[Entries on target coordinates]
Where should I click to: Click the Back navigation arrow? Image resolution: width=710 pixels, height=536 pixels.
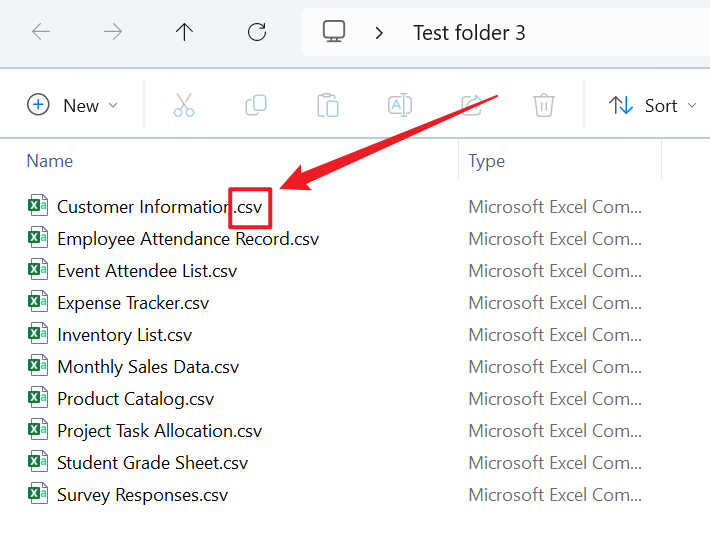pyautogui.click(x=41, y=32)
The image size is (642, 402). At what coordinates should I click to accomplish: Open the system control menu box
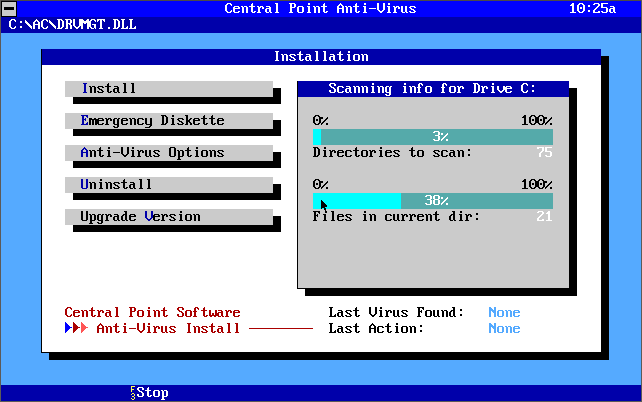click(x=8, y=8)
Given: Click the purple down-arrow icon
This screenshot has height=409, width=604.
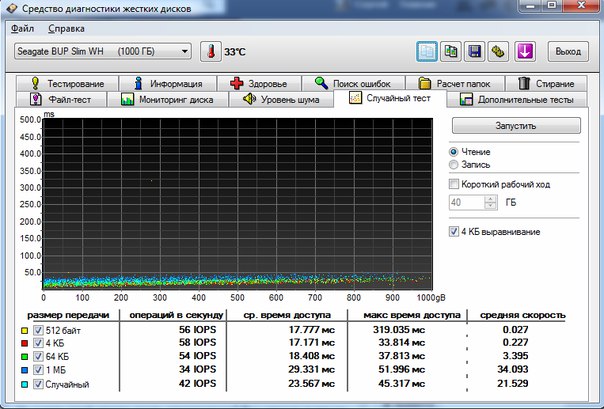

[The task]
Rewrite all the items, changing every "pixels" to "px" and keeping everything else the same. Omit the pictures.

[Solution to this problem]
Where should I click to: Click the Back navigation arrow? Image resolution: width=710 px, height=536 px.
pyautogui.click(x=41, y=32)
The image size is (642, 402). At what coordinates should I click to accomplish: Open the system control menu box
click(x=8, y=8)
Given: Click the purple down-arrow icon
This screenshot has height=409, width=604.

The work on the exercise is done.